Awadhesh Singh is also known as Awadhesh Singh Patel and he has represented Hajipur Assembly constituency in Bihar Legislative Assembly multiple times. He is a member of Bharatiya Janata Party. He won for the first time from this constituency in 2014, when the bypolls were conducted in Hajipur. He contested against Rajendra Rai of Janata Dal (United) and defeated him, despite later being backed by alliance of Janata Dal (United) and Rashtriya Janata Dal.

Singh was born in Vaishali district in 1970 in a Kurmi family and he entered into politics at a young age of twenty years by joining youth wing of Bharatiya Janata Party. He served as a member of State level organisation of BJP youth wing and got the opportunity to contest the legislative assembly election after the elevation of Nityanand Rai as Member of Parliament in 2014 elections to Lok Sabha. After winning in the 2014 by polls, he was again made the candidate for statewide assembly elections due in 2015. In this election, he defeated Jaganath Prasad Rai of Indian National Congress. In the 2020 Bihar Legislative Assembly elections, he was elected as MLA once again. He defeated Dev Kumar Chaurasiya of Rashtriya Janata Dal, the runner-up candidate.
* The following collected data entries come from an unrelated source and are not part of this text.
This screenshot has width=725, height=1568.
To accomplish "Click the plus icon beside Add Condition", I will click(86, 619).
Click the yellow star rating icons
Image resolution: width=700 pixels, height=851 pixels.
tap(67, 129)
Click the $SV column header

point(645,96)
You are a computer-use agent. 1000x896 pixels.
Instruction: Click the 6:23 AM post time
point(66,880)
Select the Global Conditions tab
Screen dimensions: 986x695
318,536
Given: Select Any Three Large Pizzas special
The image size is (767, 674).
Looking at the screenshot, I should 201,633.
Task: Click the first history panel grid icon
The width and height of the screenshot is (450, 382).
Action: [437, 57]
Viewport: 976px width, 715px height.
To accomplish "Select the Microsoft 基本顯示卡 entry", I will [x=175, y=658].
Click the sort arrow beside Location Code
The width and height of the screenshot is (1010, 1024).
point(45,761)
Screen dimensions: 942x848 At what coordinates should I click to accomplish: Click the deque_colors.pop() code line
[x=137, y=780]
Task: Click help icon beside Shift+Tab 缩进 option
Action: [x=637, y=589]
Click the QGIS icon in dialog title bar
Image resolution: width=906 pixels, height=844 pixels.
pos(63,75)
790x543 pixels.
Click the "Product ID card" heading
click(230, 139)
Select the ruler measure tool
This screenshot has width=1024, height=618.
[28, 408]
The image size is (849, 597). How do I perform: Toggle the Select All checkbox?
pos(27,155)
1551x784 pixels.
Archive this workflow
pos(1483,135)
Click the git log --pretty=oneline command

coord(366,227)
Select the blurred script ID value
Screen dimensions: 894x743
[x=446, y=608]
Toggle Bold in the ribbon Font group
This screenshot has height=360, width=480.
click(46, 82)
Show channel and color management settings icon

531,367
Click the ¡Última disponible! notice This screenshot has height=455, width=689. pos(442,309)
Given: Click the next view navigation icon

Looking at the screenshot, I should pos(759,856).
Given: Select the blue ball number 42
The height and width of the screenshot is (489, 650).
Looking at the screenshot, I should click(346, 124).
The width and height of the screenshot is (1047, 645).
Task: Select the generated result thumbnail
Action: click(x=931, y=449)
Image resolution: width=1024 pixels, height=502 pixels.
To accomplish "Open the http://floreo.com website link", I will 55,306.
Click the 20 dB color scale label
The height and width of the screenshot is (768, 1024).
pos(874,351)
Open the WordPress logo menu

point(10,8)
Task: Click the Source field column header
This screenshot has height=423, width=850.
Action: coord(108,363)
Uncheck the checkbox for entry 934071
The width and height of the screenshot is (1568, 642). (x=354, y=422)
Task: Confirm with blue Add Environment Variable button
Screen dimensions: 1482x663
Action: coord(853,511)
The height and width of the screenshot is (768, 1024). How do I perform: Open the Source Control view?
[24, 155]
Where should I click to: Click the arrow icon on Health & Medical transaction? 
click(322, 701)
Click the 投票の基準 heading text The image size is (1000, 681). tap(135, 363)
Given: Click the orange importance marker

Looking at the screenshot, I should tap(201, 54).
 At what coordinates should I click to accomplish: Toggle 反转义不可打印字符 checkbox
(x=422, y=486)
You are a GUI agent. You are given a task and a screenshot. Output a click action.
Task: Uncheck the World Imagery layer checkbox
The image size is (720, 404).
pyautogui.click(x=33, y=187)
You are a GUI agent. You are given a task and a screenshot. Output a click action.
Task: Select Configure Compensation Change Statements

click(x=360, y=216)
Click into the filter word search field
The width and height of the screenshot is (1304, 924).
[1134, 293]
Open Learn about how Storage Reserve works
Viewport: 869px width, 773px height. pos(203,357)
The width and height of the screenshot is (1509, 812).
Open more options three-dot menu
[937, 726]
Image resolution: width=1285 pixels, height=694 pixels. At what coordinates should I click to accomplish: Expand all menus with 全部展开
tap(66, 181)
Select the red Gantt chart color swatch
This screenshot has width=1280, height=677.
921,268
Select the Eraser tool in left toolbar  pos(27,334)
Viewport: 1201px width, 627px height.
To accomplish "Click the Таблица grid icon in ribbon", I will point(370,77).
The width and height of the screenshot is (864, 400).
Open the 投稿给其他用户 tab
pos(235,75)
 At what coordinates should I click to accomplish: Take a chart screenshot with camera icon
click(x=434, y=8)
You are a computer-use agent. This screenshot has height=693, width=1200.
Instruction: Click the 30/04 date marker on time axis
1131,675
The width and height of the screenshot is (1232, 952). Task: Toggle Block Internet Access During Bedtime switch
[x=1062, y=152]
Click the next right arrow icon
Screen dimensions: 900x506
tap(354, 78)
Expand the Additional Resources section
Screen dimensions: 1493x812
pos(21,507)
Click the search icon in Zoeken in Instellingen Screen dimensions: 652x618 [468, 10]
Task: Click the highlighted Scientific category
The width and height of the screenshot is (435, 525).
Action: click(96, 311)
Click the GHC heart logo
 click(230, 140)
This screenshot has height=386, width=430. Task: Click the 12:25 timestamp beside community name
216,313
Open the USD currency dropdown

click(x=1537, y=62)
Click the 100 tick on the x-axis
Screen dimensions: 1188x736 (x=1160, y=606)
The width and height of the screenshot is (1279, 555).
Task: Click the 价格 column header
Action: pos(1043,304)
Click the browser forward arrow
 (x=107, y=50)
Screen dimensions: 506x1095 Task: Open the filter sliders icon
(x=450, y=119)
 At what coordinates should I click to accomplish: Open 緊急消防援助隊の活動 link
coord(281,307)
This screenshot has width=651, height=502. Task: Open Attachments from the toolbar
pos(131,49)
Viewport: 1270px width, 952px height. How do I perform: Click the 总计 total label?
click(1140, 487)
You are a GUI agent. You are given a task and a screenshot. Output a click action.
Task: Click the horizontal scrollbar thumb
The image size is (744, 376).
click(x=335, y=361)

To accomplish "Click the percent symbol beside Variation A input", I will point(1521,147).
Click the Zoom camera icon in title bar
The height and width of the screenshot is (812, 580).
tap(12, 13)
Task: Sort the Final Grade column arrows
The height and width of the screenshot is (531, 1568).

Singh has talked about his close relationship with Nityanand Rai multiple times on public platform. He once stated while addressing a conference that in 1998-99, when Mamta Banerjee was the railway minister in Government of India, she decided to shift the Zonal Headquarters of East Central Railway from Hajipur to Kolkata and he was one of the agitators who protested against this decision. He also claimed that on the direction of Nityanand Rai he destroyed a 3 km long railway track in protest.

Singh also participates in annual Mahashivratri road show along with Nityanand Rai, in which Rai acts as the charioteer of Lord Shiva and Singh acts as his assistant. The road show starts each year from Pataleshwar Nath temple and ends at Akshaywat Rai stadium.